DIRECTIVE: Copy word for word the lines of the entries below, from the very first line up to and including the line that contains "pyautogui.click(x=202, y=54)".

MATERIAL FOR THIS TASK:
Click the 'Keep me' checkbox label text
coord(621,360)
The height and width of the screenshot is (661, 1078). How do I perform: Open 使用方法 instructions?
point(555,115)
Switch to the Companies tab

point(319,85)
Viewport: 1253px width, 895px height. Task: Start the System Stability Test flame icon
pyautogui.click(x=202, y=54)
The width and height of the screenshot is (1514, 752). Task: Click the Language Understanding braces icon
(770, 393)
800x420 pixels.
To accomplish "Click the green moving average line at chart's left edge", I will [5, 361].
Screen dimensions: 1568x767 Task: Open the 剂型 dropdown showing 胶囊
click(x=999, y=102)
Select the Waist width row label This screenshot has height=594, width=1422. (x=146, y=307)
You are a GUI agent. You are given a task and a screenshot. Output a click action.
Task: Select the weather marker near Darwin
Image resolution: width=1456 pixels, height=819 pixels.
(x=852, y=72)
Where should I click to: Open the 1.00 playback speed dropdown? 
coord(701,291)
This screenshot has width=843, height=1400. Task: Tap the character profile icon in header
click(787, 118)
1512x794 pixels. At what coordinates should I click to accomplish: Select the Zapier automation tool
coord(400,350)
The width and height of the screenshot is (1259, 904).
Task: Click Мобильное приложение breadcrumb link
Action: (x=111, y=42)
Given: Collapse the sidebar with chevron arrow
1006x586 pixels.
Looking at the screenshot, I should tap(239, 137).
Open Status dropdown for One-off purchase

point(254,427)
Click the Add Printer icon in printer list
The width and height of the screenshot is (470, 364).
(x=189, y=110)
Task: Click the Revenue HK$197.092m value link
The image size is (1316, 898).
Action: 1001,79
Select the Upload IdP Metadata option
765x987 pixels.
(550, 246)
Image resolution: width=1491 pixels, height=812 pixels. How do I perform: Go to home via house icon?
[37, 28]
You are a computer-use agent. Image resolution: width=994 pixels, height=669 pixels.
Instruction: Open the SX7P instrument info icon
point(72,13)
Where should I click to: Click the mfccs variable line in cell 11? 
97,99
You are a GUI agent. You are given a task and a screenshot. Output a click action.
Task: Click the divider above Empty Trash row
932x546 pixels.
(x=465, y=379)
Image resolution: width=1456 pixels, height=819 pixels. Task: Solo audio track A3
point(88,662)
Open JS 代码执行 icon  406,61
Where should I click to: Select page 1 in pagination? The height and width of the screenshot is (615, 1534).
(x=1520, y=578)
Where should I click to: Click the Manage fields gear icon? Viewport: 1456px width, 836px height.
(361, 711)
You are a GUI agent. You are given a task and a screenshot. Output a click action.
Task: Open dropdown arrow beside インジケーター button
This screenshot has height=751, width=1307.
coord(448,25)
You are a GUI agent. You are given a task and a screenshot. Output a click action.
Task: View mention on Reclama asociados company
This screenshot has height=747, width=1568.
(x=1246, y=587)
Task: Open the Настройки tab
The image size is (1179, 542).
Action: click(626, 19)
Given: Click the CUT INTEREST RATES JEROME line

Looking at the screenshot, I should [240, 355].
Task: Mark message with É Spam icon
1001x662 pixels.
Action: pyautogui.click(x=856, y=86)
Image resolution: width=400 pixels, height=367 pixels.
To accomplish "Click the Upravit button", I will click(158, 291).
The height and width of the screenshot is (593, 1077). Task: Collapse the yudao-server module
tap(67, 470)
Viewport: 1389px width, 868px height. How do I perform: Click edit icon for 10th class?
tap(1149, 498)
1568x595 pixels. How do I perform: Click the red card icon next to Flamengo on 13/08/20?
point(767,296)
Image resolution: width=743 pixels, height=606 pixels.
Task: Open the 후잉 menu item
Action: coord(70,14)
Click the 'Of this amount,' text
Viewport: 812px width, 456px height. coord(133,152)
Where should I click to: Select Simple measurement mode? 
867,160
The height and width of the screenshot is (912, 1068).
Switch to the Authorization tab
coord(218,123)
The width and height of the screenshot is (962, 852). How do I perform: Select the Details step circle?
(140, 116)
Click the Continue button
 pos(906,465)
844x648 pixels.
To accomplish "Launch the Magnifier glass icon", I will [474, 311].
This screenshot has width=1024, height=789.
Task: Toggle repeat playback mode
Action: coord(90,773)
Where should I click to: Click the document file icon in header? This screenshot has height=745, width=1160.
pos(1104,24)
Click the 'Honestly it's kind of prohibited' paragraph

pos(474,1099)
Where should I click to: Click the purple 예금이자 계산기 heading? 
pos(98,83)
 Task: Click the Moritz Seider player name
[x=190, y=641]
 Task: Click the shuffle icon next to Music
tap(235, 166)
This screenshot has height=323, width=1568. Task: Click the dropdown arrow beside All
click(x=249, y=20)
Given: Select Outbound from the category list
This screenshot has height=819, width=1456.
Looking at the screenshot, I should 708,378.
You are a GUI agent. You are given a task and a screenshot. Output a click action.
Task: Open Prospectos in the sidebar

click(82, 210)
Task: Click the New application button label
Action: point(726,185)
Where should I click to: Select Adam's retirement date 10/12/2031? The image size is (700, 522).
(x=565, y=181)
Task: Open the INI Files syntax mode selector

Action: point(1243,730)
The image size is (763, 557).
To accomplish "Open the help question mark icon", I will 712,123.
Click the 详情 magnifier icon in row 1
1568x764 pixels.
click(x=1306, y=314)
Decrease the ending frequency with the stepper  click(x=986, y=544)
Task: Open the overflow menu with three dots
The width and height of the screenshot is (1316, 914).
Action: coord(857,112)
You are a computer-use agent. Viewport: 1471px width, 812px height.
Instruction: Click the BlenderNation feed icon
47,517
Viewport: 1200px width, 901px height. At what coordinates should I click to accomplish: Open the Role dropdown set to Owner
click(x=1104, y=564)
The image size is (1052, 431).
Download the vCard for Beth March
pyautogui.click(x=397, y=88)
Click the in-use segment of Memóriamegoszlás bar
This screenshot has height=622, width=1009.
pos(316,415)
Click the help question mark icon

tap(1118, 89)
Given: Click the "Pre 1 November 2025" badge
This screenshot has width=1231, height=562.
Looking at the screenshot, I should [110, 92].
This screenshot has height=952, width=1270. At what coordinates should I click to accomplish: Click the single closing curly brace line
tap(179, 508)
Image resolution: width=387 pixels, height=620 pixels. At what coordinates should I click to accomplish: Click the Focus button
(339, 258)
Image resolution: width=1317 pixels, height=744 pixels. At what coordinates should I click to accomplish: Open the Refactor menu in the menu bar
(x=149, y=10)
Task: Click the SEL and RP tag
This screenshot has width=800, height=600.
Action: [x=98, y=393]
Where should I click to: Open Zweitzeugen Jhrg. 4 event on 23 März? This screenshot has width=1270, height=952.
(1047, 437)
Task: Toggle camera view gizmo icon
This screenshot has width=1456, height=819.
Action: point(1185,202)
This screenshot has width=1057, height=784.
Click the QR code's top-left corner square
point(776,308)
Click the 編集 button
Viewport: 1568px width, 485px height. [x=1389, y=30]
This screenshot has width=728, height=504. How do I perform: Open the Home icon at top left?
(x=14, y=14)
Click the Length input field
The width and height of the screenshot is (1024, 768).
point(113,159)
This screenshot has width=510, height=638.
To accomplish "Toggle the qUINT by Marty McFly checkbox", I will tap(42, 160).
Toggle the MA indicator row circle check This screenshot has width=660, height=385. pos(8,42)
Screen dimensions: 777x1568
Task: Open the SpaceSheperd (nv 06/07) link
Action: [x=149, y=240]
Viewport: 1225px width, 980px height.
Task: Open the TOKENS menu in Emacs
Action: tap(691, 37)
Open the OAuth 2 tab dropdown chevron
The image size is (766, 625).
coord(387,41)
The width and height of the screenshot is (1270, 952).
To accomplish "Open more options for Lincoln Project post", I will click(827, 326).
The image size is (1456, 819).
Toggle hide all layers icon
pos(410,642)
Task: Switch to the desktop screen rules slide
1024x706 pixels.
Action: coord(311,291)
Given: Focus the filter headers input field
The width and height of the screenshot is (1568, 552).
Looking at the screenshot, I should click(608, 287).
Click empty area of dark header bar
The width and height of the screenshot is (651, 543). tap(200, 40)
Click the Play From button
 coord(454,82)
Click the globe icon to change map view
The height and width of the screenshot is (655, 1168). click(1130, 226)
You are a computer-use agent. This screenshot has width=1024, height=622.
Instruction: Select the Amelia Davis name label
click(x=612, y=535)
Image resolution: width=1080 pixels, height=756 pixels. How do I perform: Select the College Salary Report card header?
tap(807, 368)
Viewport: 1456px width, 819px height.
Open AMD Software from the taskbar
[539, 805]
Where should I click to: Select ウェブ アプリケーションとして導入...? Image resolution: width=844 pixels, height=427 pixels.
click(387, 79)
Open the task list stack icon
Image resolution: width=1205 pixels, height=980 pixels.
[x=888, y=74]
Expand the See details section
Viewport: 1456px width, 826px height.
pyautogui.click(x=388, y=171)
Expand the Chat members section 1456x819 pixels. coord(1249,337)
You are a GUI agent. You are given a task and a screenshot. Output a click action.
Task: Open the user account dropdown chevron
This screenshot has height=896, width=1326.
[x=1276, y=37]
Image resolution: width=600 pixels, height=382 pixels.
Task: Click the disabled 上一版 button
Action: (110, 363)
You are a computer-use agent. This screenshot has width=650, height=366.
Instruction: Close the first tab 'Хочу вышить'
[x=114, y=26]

EXERCISE RESULT:
Click the 'Keep me' checkbox label text
coord(621,360)
The height and width of the screenshot is (661, 1078). How do I perform: Open 使用方法 instructions?
point(555,115)
Switch to the Companies tab

point(319,85)
Viewport: 1253px width, 895px height. Task: Start the System Stability Test flame icon
pyautogui.click(x=202, y=54)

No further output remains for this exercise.